Bill Eyolfson was only 15 years old when he purchased his 1947 Chevrolet Thriftmaster pickup truck at a farm auction.
The Chevy truck had spent many years in hard service on a farm and Bill became its owner at a point where the truck’s best days were behind it.
Bill was a farm kid and he didn’t take long to encounter a mechanical problem in the truck.
He was driving it in a field when he blew up what was left of the clutch in the truck. The clutch was a big issue for Bill because he was on a tight budget with little access to replacement parts for the old truck.
The clutch incident forced Bill to park the truck until he could find the right combination of time, money and circumstances to resurrect the old Chevy. Bill had a dream to turn the truck into a stunning combination of style and power when he was 15, but that dream would be put on hold until 17 years ago.
Bill started “picking away at it”, in his words, and the process started with a Camaro front clip donated by a buddy who totaled the car.
An uncle donated a 427 engine from his grain truck and Bill was on a cost-effective roll at that point with his truck’s restoration. However, he “ran out of time and money” for the project and even entertained the idea of selling his uncompleted dream.
That was the point when Bill realized he had married the perfect woman because his wife Mary talked him out of selling the truck. She and a couple of their close friends realized the truck meant everything to Bill and encouraged him to stay the course on his dream truck plan.

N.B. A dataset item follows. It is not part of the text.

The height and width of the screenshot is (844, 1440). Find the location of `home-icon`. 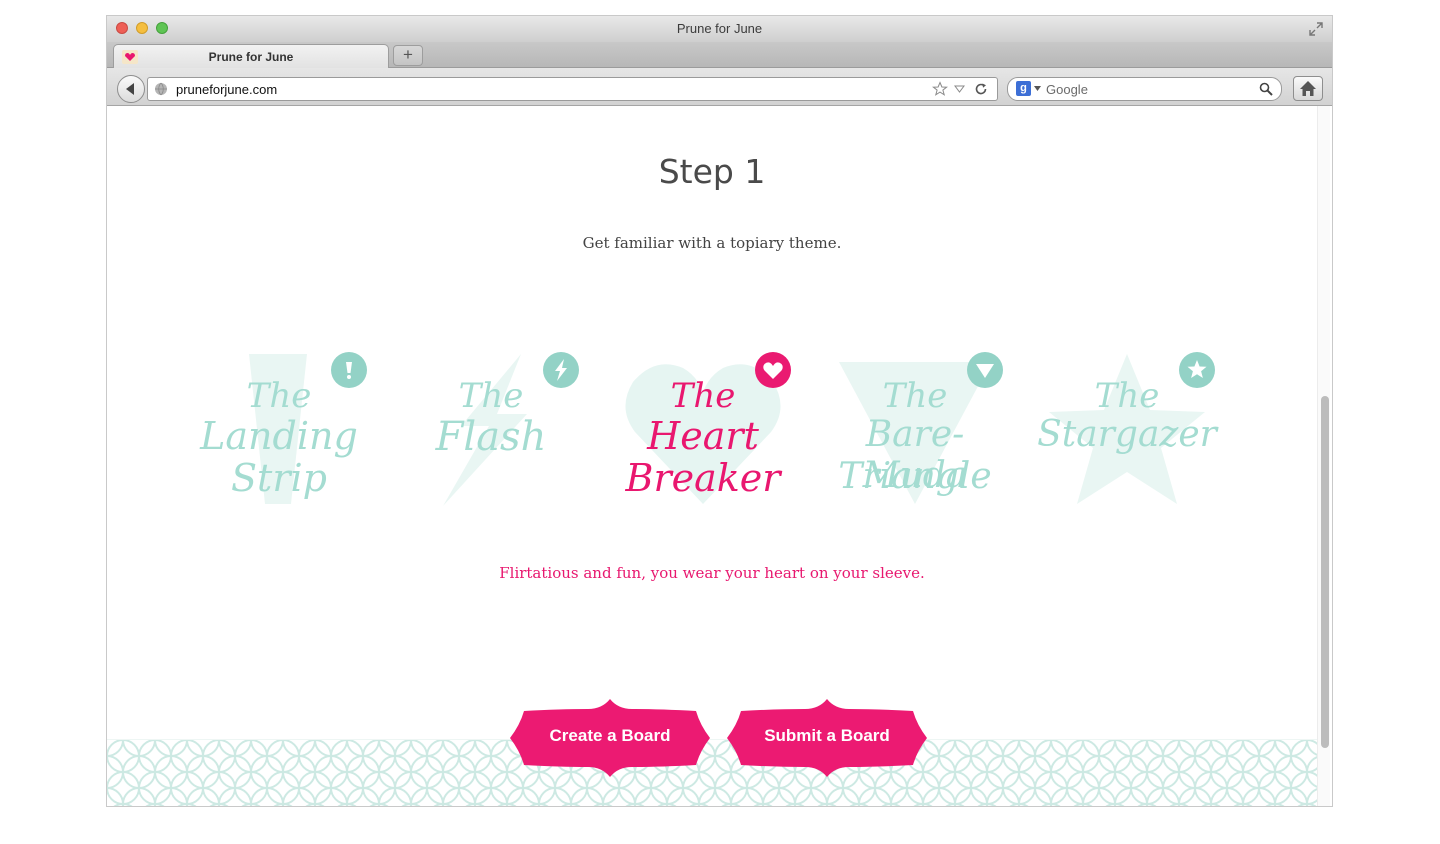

Bill and Mary eventually moved to another area so he could take a new job that offered enough extra money to move forward on the truck project. Bill said his new job gave him “enough money but no time” to bring the truck to completion.

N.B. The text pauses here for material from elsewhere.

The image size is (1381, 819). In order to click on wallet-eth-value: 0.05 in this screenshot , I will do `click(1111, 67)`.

He enlisted the services of a local car guy who had an excellent reputation in the resto mod field and suddenly a 15-year-old’s dream ride was finally a reality. Everybody told Bill he couldn’t “paint it black with a subtle red pearl tint” because of the difficulty to get a perfect paint job, but Bill had this “exact dream” for his truck when he was a kid and now he gets to enjoy his dream on the road with Mary.
Bill and Mary like to jump in the truck and head out on the road for 4 or 5 hour road trips in the Chevy when the opportunity arises on weekends.

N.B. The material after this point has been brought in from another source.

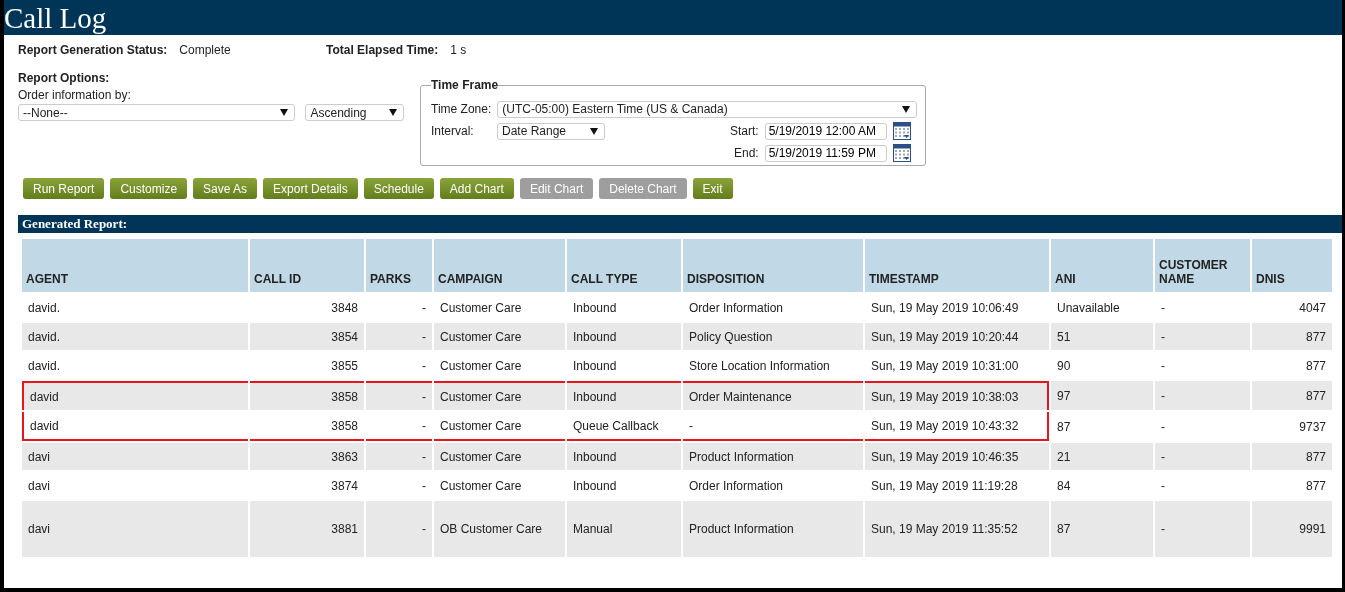 The image size is (1345, 592). I want to click on table-cell: 51, so click(1102, 336).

The truck has highway gears and can rumble down the highway pretty well whenever the spirit moves them. Mary has only one requirement from Bill about the truck: he is not allowed to be involved with detailing the truck because she is much better at the task.
They spend a lot of their free time with the truck but, as Bill says, “We’re not racing it-we’re loving it”.
A happy ending for a 15-year-old farm kid with a big dream.